Posted on ma 11 januari 2021 in misc

Audit logging

(Happy 2021, may it be better than 2020!)

On my tiny, Raspberry Pi based Fedora systems, I have a lot of audit messages in my journal. And I mean a lot, I mean like over 50,000 over the course of 9 days. That's over 5,500 per day. Or, to put it plainly: too many.1

Jan 02 12:20:31 system.domain.lan audit[1]: SERVICE_STOP pid=1 uid=0 auid=4294967295 ses=4294967295 subj=system_u:system_r:init_t:s0 msg='unit=someunit comm="systemd" exe="/usr/lib/systemd/systemd" hostname=? addr=? te [...]
Jan 02 12:20:51 system.domain.lan audit[471147]: CRYPTO_KEY_USER pid=471147 uid=0 auid=4294967295 ses=4294967295 subj=system_u:system_r:sshd_t:s0-s0:c0.c1023 msg='op=destroy kind=server fp=SHA256:77:39:df:9f:00:00:00:0 [...] 
Jan 02 12:20:51 system.domain.lan audit[471147]: USER_LOGIN pid=471147 uid=0 auid=4294967295 ses=4294967295 subj=system_u:system_r:sshd_t:s0-s0:c0.c1023 msg='op=login acct="(unknown)" exe="/usr/sbin/sshd" hostname=? ad [...]

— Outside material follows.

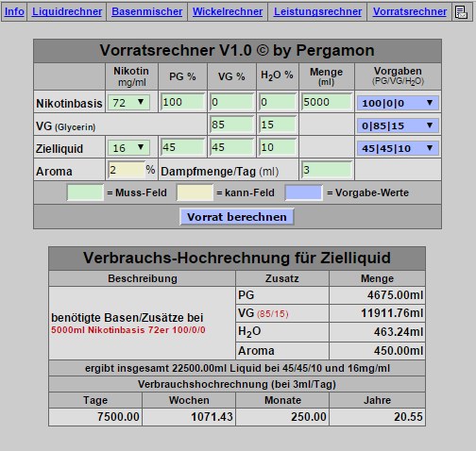Click the VG Glycerin H2O field with 15

tap(278, 125)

These logs take up space and consume resources that are scarse on a Raspberry Pi. Therefore, I set off to disable them.

/etc/systemd/journald.conf

The first thing I tried is setting Audit=no in /etc/systemd/journald.conf, but that didn't work. As man 5 journald.conf says: 

Note that this option does not control whether systemd-journald collects generated audit
records, it just controls whether it tells the kernel to generate them. This means if
another tool turns on auditing even if systemd-journald left it off, it will still
collect the generated messages.

The audit socket

The audit messages originate from the Linux kernel audit framework. In order to quiet them down, you can pass audit=0 to the kernel at boot time. This prevents the kernel from logging and the systemd-journald-audit.socket unit from starting up. That means no more audit log messages in my journal.

Configuring grub

Just open /etc/default/grub and append audit=0 to the line that starts with GRUB_CMDLINE_LINUX. Regenerate your grub.cfg with the following command:

WARNING: You really need to verify whether (a) your grub.cfg is in the same location as mine2, and (b) whether this command doesn't do anything funky on your system. A broken grub.cfg will render your system unbootable!! Make sure you at least have a backup of the original grub.cfg.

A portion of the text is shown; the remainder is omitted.